▶ **TASKS AND EXERCISES**:
- 1) Change "afternoon" to "evening" in the flag memoir, starting at "Even as I write" and ending at "until I do.", and give that passage with the change.
- 2) Go on with the flag memoir from the point where it stops.

▶ **SELECTED TEXT**:
★ ★ ★ ★
Then I heard it, a flapping noise like laundry in the wind on a clothesline. Then it stopped, and for a minute I was puzzled, then I heard it again and realized it was coming from above. I looked up, and there she was, Old Glory flying from the mainmast, flapping violently as the ship rolled to starboard causing the mast to cut a huge arc in the sky, then going limp as the ship hovered at the end of the roll, then flapping wildly in the opposite direction as the mast swung far over to port. Back and forth went the mast, as if a giant hand was using the ship to wave the Stars and Stripes causing her to flutter madly with each wave.
The impact of that moment has never left me. Suddenly our flag took on a meaning that I never dreamed it would. A hostile land, a hostile environment, and Old Glory never looked so good. The famous photo of the flag-raising at Iwo Jima less than 22 years earlier came to mind as I was mesmerized by what I saw on USS Fletcher that evening. Now I know why all those Marines and Sailors cheered when they saw Old Glory flying on Mount Suribachi. I thought I knew the reason before, but no, I only thought I did. I had to see it in on this day before it became clear to me. Now I understand. Now I know why Francis Scott Key penned those words. Now I understand why some veterans have tears in their eyes when The Flag passes in review. Now maybe those near me will understand why I bite my lip during the playing of the National Anthem. It’s not the flag in front of me that I’m seeing, it’s that flag on Fletcher’s mast that evening on the coast of South Vietnam.
Even as I write this, I find myself trying to choke up. I’ve never been able to verbalize this experience with a straight face and only now, some 44 years later, have I gotten around to trying to put it in writing. It’s not easy. Maybe I’ve bungled the story a little, but that’s okay, it’s still my story, and it’s real. It’s in my heart forever and every time I see the Stars and Stripes I think of that afternoon so long ago. Every time! I trust that some who read this are nodding their heads in agreement because they’ve had such a moment too, a moment that lives inside them and will never die. My moment won’t die until I do.
★ ★ ★ ★
▶ **DATA EXCERPTS**:
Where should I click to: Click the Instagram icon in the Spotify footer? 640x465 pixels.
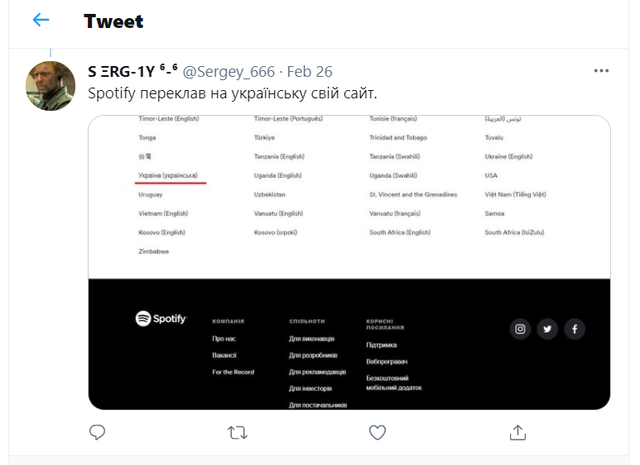coord(520,328)
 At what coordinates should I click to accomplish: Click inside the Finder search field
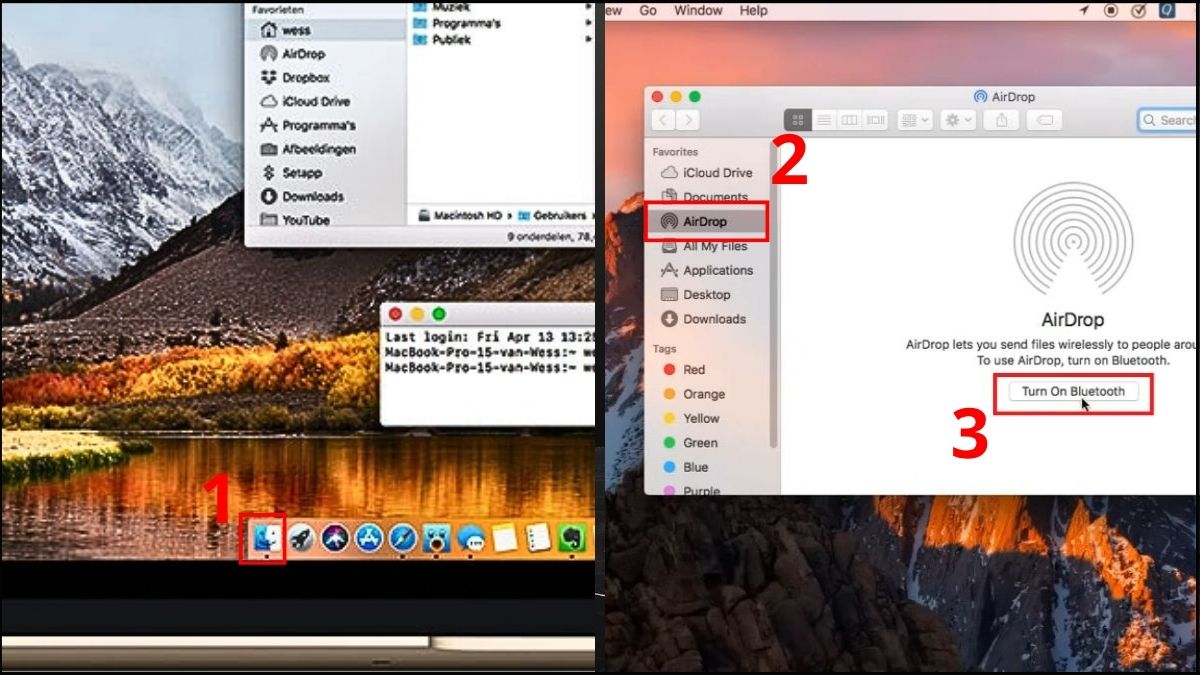click(1172, 120)
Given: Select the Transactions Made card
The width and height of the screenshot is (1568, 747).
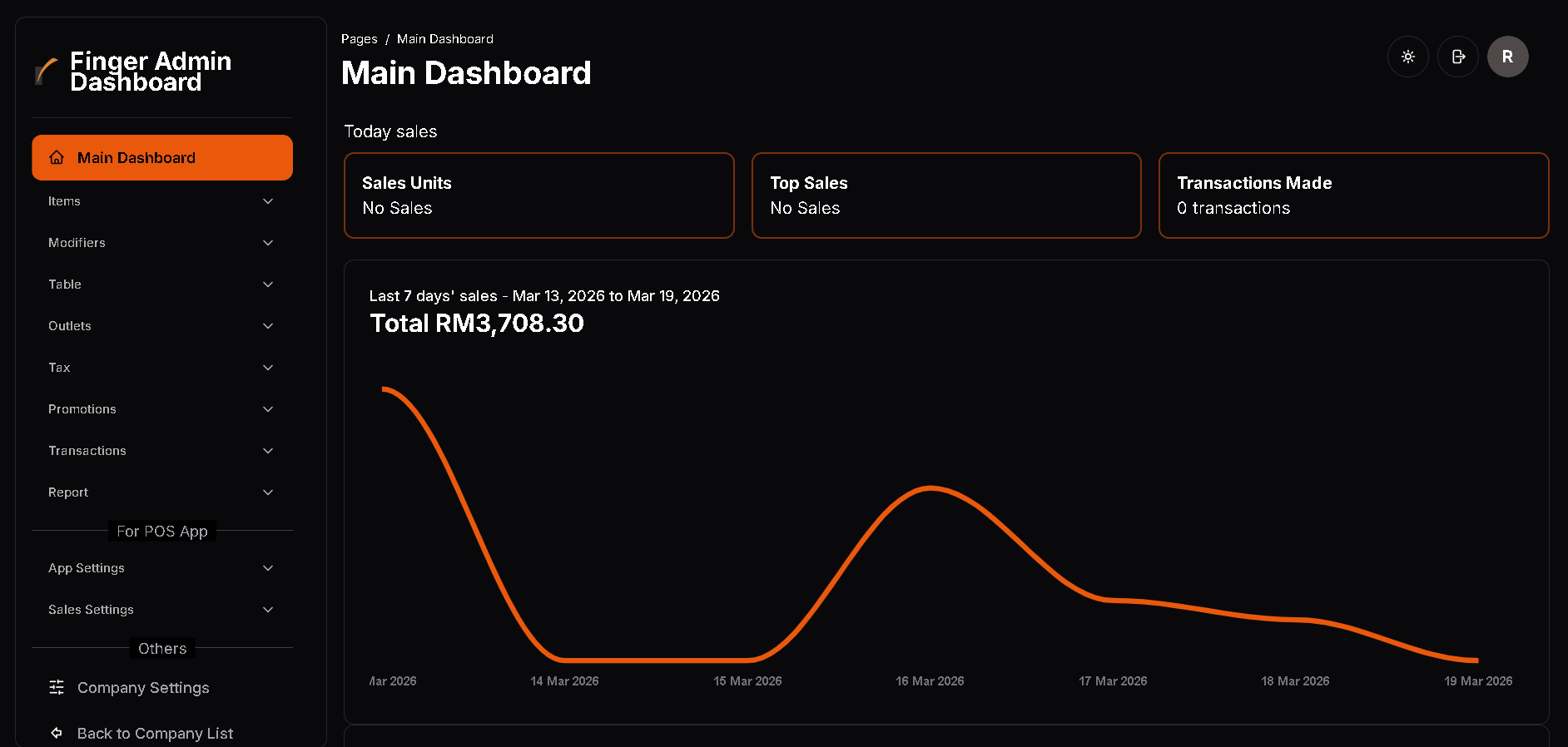Looking at the screenshot, I should pos(1352,195).
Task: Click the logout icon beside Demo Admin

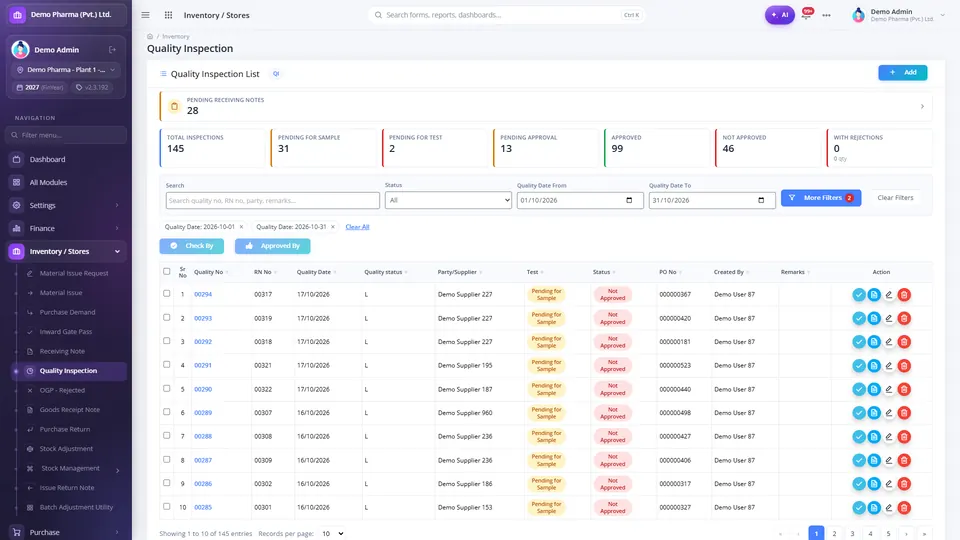Action: pos(113,50)
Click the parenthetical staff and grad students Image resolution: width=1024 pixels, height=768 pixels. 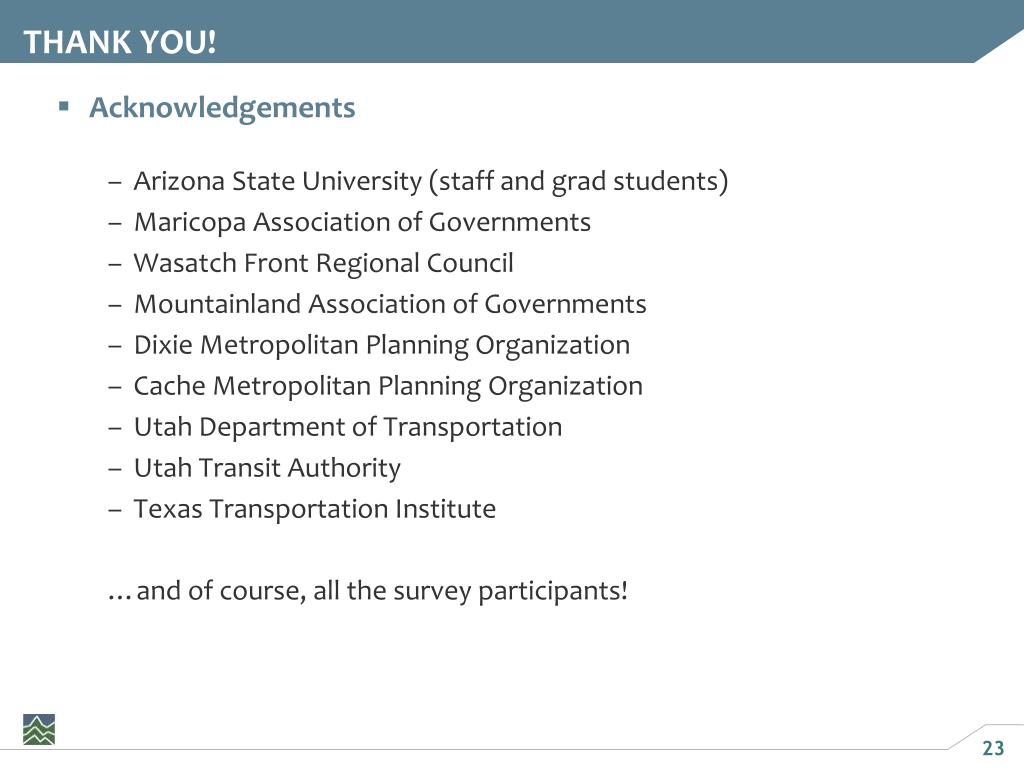579,182
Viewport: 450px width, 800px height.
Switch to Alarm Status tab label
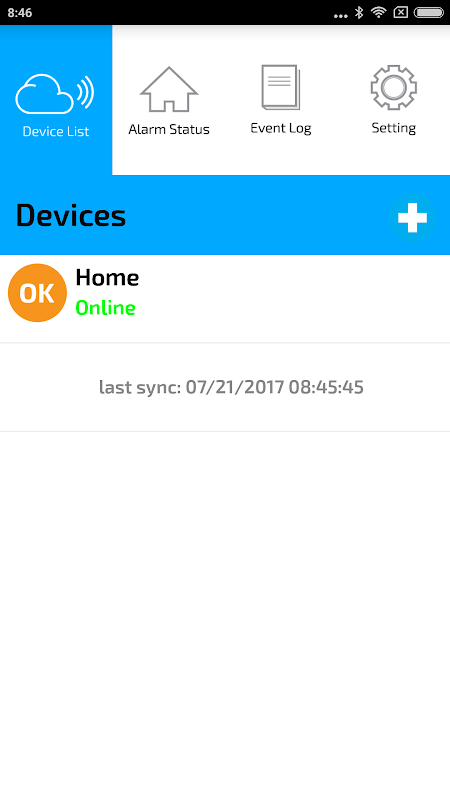[x=169, y=129]
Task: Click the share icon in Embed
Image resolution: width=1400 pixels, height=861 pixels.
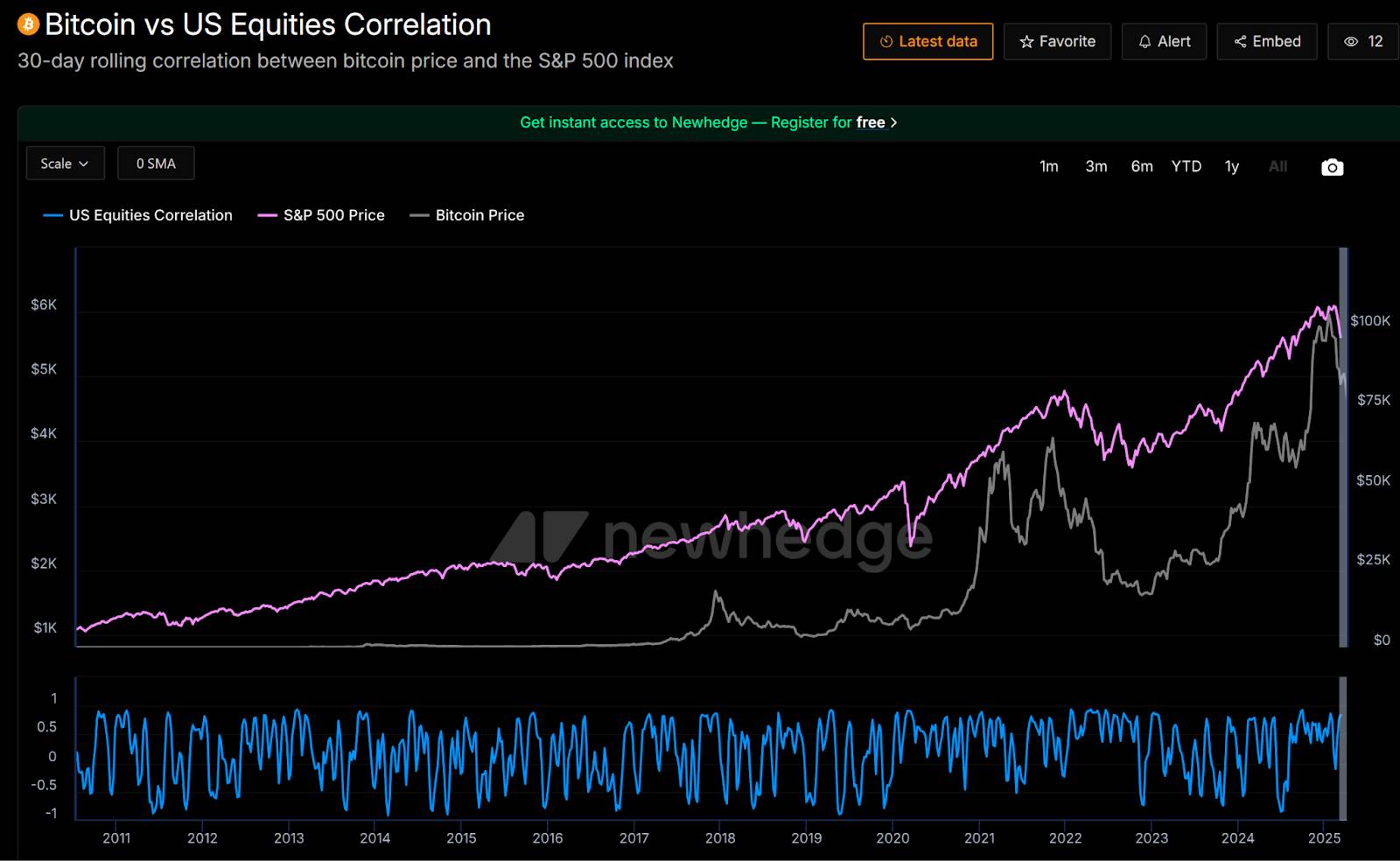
★ ★ ★ ★
▶ **RESULTS BY TASK**:
- 1)
Even as I write this, I find myself trying to choke up. I’ve never been able to verbalize this experience with a straight face and only now, some 44 years later, have I gotten around to trying to put it in writing. It’s not easy. Maybe I’ve bungled the story a little, but that’s okay, it’s still my story, and it’s real. It’s in my heart forever and every time I see the Stars and Stripes I think of that evening so long ago. Every time! I trust that some who read this are nodding their heads in agreement because they’ve had such a moment too, a moment that lives inside them and will never die. My moment won’t die until I do.

- 2)
Earl Faubion, June 14, 2010 (Flag Day)
* HE = high explosive, WP = “willy peter” or white phosphorous, AAC = “able-able-common” or anti-aircraft which, for our purposes, was set to explode at treetop level as an anti-personnel round.
The government's official Combat Naval Gunfire Support Database credits Fletcher with 15 enemies KIA for this mission.
P.S. A few years ago I was the historian for the USS Fletcher Reunion Group and one of the items passed down to me was a properly folded American flag with the simple title, “Vietnam 1966”. I knew Fletcher had been to Vietnam in January of 1966 at the end of a previous deployment as well as in December when my event occurred, so I asked the other historian if he knew which period it was from. He said he didn’t know, that he’d received the flag from the previous historian who was now deceased and no further information was available. Rather than wonder about the origin I decided to assume this flag was from December of that year which means it could be the very same flag I saw flying on the mainmast that evening in 1966. I’m hoping the members of the Reunion Group won’t mind if I ask that this flag be displayed at my funeral when the time comes. I think they’ll understand.
At 11:03 AM on September 18, 2012, this flag was flown from the USS Constitution in Boston Harbor with many Fletcher veterans and myself in attendance.